■ Set problem A:
Reproduce the part of the Swain's Island article between "By 1869 the" and "been completely abandoned.", inclusive.
■ Set problem B:
According to the Swain's Island article, on which island was the Church of England school-chapel built?
■ Set problem C:
Summarize the Swain's Island article in two sentences.

■ Excerpt provided:
-- START --
= Swain's Island (Newfoundland and Labrador) =

Island group in Newfoundland and Labrador, Canada

Swain's Island, Newfoundland, is actually a group of eight islands on the north side of Bonavista Bay, southeast of Wesleyville. All of these islands once had inhabitants but eventually all of them were resettled, mostly to Wesleyville.

==History==
The earliest parts of Swain's Island to be settled were the Outer Swain's Islands, which were close to good fishing grounds and provided excellent shelter for vessels. The first settlers were two Englishmen, William Tiller and John Winsor, who arrived in 1810. Other families soon followed, including the Brentons, Mulletts, Stockleys, Dykes, and Hills. By 1836, the islands had 85 inhabitants among them, and a Church of England school-chapel had been built on one of them — Hill's Island. By the 1860s, Swain's Island was prospering: It had a successful inshore fishery; it participated in the Labrador fishery; and residents had begun to participate in the seal hunt.

By 1869 the population had reached 265, and it stayed stable for a few years, but after that people began moving to the mainland, and to places like Wesleyville. In 1896, Swain’s Island was unable to find a schoolteacher willing to teach there, and so a ferry service was established to take children to attend school in Wesleyville. By 1930, the islands had been completely abandoned.

==Church history==
When Swain's Island was first settled, the entire population belonged to the Church of England. Swain's Island was often visited by missionaries from Greenspond. For example, the Rev. N. A. Coster visited in June 1830 and baptized over 40 people Robert Dyer and Julian Moreton described their visits to Swain's Island in their diaries and reports. The first record of a layreader, and also of a teacher, was a Mr. E Churnside Bishop, who began teaching and layreading on the island in 1843. Bishop also helped organize the building of a new school which was opened in 1848. A Church of England church was built on Swain's Island and was consecrated in 1861.
-- END --
■ Source material:
-- START --
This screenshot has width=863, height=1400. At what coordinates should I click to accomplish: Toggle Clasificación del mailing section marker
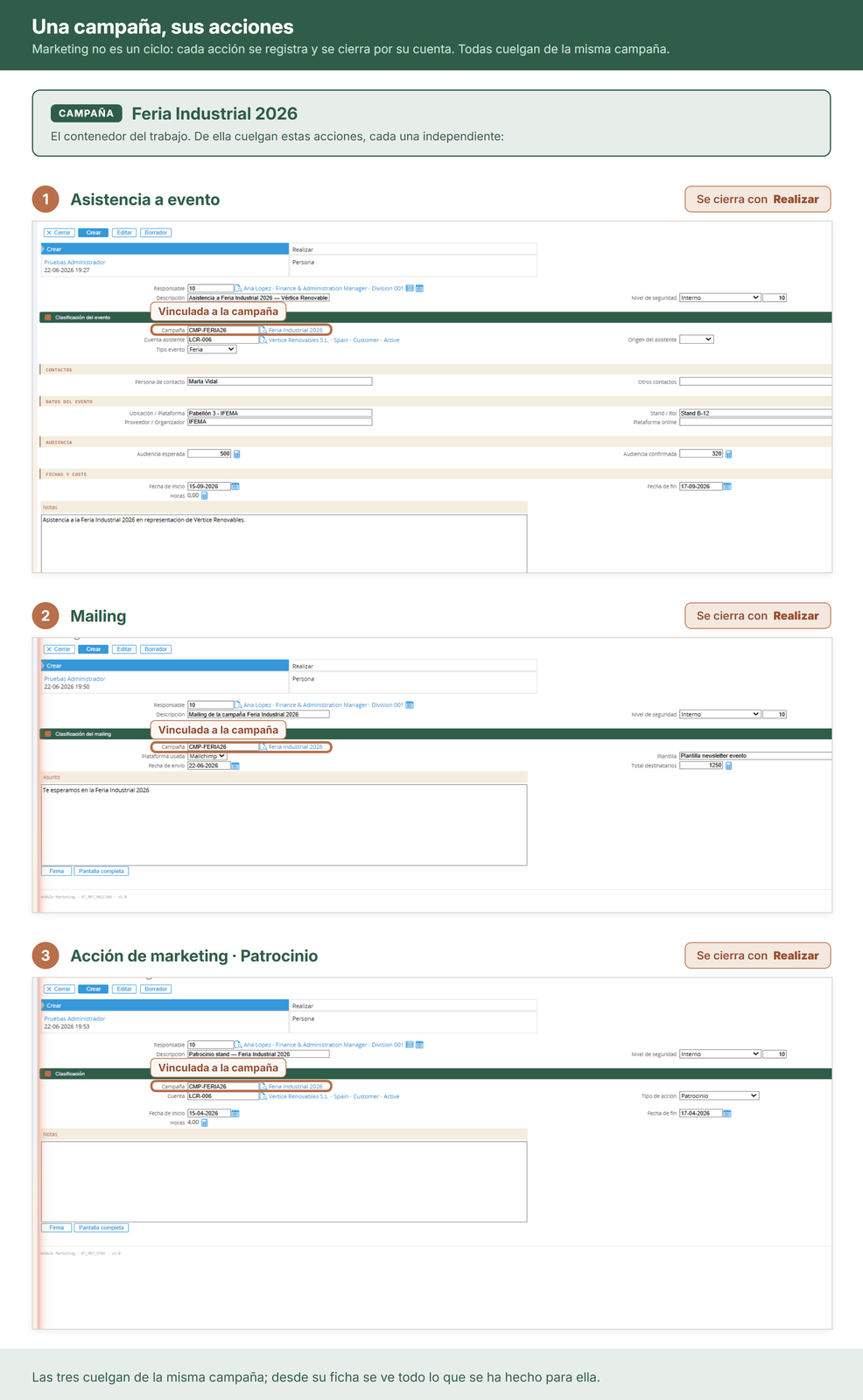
-- END --
■ Exercise answer A:
By 1869 the population had reached 265, and it stayed stable for a few years, but after that people began moving to the mainland, and to places like Wesleyville. In 1896, Swain’s Island was unable to find a schoolteacher willing to teach there, and so a ferry service was established to take children to attend school in Wesleyville. By 1930, the islands had been completely abandoned.

■ Exercise answer B:
Hill's Island.

■ Exercise answer C:
Swain's Island is a group of eight islands on the north side of Bonavista Bay that was first settled in 1810, prospered through fishing and the seal hunt, and reached a population of 265 by 1869. Residents later moved away, mostly to Wesleyville, and the islands were completely abandoned by 1930.